This method takes the model and dataset name as argument, so it's pretty
rigid.
- [`lcc.datasets`](https://cedric.hothanh.fr/lcc/lcc/datasets.html): Dataset
stuff

- [`lcc.datasets.HuggingFaceDataset`](https://cedric.hothanh.fr/lcc/lcc/datasets.html#HuggingFaceDataset):
A HuggingFace image classification dataset wrapped inside a [Lightning
Datamodule](https://lightning.ai/docs/pytorch/stable/api/lightning.pytorch.core.LightningDataModule.html)
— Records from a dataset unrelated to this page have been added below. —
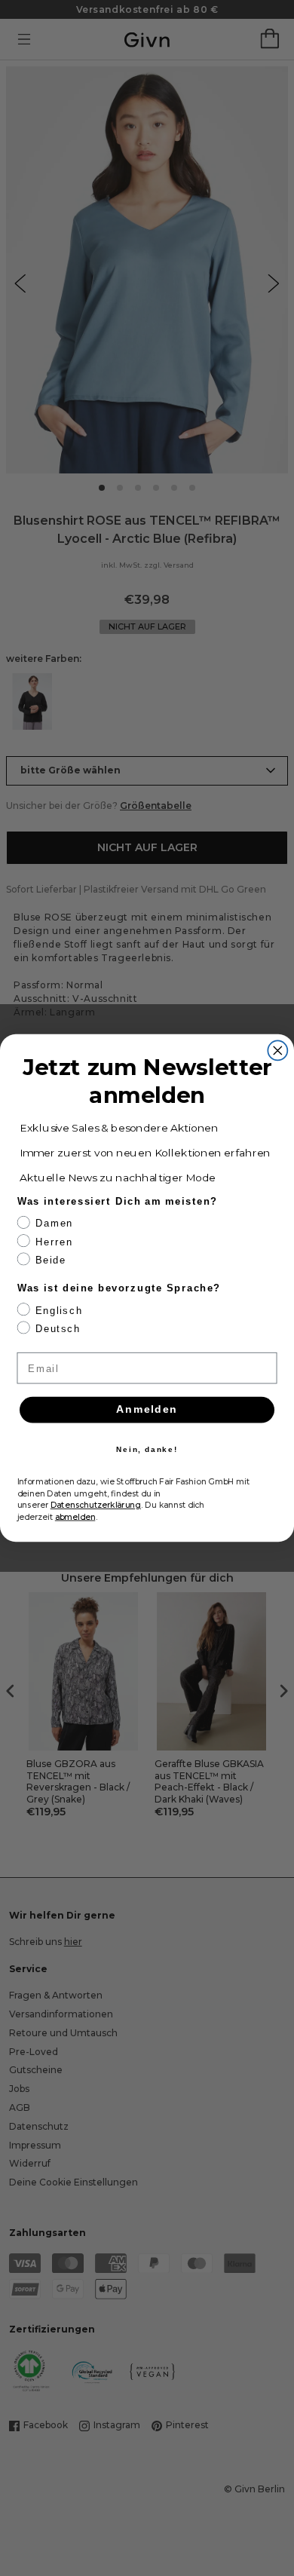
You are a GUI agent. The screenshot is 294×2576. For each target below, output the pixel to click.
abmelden (75, 1516)
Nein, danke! (147, 1448)
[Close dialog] (277, 1050)
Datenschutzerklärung (96, 1505)
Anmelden (146, 1409)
for easy use with PyTorch Lightning.
- [`lcc.datasets.get_dataset`](https://cedric.hothanh.fr/lcc/lcc/datasets.html#get_dataset):
Creating a `HuggingFaceDataset` required a bunch of arguments. I was tired
of copy-pasting them around, so I made this method to create classical
datasets more quickly. See
[`nlnas.datasets.DATASET_PRESETS_CONFIGURATIONS`](https://github.com/altaris/lcc/blob/728df7ef3124fba5c74343a528dfb8160822f3b7/lcc/datasets/preset.py#L10C30-L10C31)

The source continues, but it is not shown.